* [AIM OF THE TASK]:
Please show each line of the material below that contains the string "width", matching case exactly.

* [INFORMATION SHOWN]:
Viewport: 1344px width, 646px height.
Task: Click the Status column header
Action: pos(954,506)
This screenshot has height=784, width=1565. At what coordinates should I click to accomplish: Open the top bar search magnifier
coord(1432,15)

* [EXERCISE RESULT]:
Viewport: 1344px width, 646px height.
This screenshot has height=784, width=1565. At what coordinates should I click to accomplish: Open the top bar search magnifier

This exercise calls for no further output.